If you read my review on Dark Window then you might recognize this padded track length as the sort of bonus that I felt was missing from that album’s opener called Teeth; just a little bit of extra time to fully appreciate the journey that was being so well developed in the early stages.

Night Zen generates a lot of momentum from beginning to end and it’s definitely my favourite track on the album because of it. It’s a great listen and I’m looking forward to the possibility of Prunty exploring relatively heavier and more aggressive styles like it in the future.

We quickly follow up this effort with another interesting track called Little Steps which is actually a rearrangement of Giant Step from Chromatic T-Rex; an album I once described as a “jumbo pick n’ mix bag of pure ear candy.”

It’s statements like these that will eventually force me to change the name of this website…

The impressive size of Fragments stems from a fun array of shorter tracks that the album commentary (a PDF supplement that was sadly skipped for Dark Window) occasionally reveals to be theme songs or anthems for various media sources.

Tracks such as Glitch Bros. and Earth in a Jar are similarly not much longer than a minute and a half with change, but they still form a nice sojourn in their own right and it’s hard to imagine anyone having a problem with their inclusion.

On the opposite side of that coin you have tracks like Rolling Hills, Falling Gracefully and Crispy Static. These are longer and more involved pieces of music where it’s easy to see the stylistic similarity between this album and Color Sky; another of Prunty’s more “chilled out” electronic releases that gives you the impression of going on a very dream-like journey.

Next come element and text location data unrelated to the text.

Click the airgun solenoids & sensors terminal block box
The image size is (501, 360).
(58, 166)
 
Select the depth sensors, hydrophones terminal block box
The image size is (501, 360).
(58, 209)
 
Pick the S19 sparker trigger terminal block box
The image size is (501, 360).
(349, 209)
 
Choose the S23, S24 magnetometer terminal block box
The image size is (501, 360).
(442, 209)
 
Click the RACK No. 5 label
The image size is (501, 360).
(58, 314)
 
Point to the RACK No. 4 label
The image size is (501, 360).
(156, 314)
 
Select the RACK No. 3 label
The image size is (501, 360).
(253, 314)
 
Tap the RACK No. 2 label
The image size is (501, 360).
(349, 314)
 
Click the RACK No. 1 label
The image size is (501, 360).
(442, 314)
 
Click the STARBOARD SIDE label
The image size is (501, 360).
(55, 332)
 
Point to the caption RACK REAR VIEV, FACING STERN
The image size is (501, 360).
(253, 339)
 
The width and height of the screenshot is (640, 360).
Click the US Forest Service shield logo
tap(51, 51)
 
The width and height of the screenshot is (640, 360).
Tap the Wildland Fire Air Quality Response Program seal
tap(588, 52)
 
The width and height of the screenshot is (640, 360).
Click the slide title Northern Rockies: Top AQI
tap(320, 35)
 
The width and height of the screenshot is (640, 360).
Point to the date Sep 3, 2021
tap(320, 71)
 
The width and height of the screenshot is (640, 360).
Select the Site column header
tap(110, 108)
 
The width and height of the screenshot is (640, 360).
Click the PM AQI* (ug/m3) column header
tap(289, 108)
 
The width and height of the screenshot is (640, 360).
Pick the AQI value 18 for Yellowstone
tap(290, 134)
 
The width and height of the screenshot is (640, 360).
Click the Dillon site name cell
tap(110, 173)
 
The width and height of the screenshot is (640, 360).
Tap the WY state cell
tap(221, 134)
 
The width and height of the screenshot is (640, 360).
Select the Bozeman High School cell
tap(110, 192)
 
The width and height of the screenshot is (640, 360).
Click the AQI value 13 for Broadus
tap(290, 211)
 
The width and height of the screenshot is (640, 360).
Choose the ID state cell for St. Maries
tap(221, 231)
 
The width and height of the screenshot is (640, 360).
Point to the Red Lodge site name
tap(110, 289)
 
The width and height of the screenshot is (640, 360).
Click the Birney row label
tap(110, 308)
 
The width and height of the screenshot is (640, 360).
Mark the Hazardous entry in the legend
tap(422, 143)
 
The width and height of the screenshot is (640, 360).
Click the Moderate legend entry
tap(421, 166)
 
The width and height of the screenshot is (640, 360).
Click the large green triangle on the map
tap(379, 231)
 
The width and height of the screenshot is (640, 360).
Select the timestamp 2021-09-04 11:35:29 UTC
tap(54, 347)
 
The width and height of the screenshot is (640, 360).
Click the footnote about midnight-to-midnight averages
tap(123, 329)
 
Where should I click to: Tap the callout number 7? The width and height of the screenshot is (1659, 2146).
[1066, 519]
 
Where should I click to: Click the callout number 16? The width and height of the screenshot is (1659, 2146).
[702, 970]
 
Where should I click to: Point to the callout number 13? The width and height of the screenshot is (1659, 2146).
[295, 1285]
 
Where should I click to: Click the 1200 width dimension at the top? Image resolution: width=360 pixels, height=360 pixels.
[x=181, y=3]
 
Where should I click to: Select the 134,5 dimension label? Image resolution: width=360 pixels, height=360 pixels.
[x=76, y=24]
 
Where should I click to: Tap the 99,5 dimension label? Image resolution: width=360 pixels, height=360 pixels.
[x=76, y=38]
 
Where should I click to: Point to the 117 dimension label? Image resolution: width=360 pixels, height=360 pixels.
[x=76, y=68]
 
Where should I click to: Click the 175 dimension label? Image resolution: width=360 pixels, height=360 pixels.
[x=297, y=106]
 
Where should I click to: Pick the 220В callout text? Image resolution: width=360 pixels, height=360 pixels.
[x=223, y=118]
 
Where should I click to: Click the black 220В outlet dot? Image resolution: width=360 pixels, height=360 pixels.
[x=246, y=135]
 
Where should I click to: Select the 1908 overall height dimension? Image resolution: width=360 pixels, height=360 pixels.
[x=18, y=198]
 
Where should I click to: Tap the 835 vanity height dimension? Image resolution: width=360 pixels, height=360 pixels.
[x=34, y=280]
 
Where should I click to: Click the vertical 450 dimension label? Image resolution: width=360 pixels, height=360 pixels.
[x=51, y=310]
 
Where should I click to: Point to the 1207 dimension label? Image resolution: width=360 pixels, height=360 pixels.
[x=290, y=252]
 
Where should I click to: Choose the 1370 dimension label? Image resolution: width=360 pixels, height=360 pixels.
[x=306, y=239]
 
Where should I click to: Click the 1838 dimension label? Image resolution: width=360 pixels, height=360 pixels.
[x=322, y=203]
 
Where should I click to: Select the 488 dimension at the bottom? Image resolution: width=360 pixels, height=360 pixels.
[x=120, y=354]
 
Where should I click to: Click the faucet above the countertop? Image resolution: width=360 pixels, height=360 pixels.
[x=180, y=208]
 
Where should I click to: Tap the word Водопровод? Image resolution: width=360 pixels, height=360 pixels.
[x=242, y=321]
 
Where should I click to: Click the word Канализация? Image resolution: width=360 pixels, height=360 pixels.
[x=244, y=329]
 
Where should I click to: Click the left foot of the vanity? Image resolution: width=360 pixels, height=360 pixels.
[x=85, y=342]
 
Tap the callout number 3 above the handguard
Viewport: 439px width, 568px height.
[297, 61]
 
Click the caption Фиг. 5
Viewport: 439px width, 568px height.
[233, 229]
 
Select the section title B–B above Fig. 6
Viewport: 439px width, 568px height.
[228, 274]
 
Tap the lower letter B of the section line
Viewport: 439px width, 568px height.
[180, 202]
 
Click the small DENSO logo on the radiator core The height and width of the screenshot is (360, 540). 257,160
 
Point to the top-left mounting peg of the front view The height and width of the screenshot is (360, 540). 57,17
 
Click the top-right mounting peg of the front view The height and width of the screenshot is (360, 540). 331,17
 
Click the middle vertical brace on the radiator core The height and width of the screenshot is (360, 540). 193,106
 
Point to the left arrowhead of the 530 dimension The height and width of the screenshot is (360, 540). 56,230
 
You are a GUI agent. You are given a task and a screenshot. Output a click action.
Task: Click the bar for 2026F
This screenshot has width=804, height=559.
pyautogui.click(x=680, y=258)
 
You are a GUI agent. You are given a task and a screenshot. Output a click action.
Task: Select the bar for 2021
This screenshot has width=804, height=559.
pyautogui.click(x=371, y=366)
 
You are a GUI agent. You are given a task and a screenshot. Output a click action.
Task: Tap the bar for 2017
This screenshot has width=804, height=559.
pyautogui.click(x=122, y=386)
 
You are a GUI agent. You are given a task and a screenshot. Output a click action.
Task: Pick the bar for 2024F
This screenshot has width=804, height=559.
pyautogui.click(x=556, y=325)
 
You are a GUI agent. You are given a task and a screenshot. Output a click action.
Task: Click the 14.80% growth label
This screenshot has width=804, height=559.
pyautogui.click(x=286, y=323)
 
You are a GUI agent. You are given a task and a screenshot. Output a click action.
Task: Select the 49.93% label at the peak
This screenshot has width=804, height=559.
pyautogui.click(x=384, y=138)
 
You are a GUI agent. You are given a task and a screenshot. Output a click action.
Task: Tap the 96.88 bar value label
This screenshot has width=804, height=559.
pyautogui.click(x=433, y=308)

Half way through Fragments however you come across The Shadow– a track that very much sounds like it was accidentally left off of Dark Window! The sinister ambient pulse in this one stands in stark contrast to the rest of the album, but it does add a nice pinch of unpredictability to the compilation as a whole and will certainly delight the fans of such moodier numbers too.

Aside from that you also have the well-titled Waiting in Line at the Bank (QY70) which is a fun retro tune composed on archaic Yamaha hardware and certainly something a bit different.

Topping all this off is The Western Apocalypse which marks the welcome return of the banjo – which I’m pretty sure appeared in Chromatic T-Rex, but don’t quote me – and forms a ‘ride off into the sunset’ style of outro that caps things off very nicely.

This is a really good effort then. It didn’t take me long to get into this one and by the simple virtue of releasing two great albums with mere weeks between them, it simply shows how much quality, creativity and energy Ben Prunty possesses as an artist.

Pretty much every track on Fragments is telling of the growing legacy of his style, but the overall theme of these little shards of music coming together to form a united sound (whether that message was ever intended or not) really suits this album perfectly and hints at a little bit more depth than I first expected.

 

CONCLUSION

Another album, another masterpiece. Prunty himself describes this as “20 tracks of smooth synths and fun grooves, mastered to sonic perfection” and I agree wholeheartedly. Fragments is perfect for the musical explorer in all of us and comes very easy to recommend at that.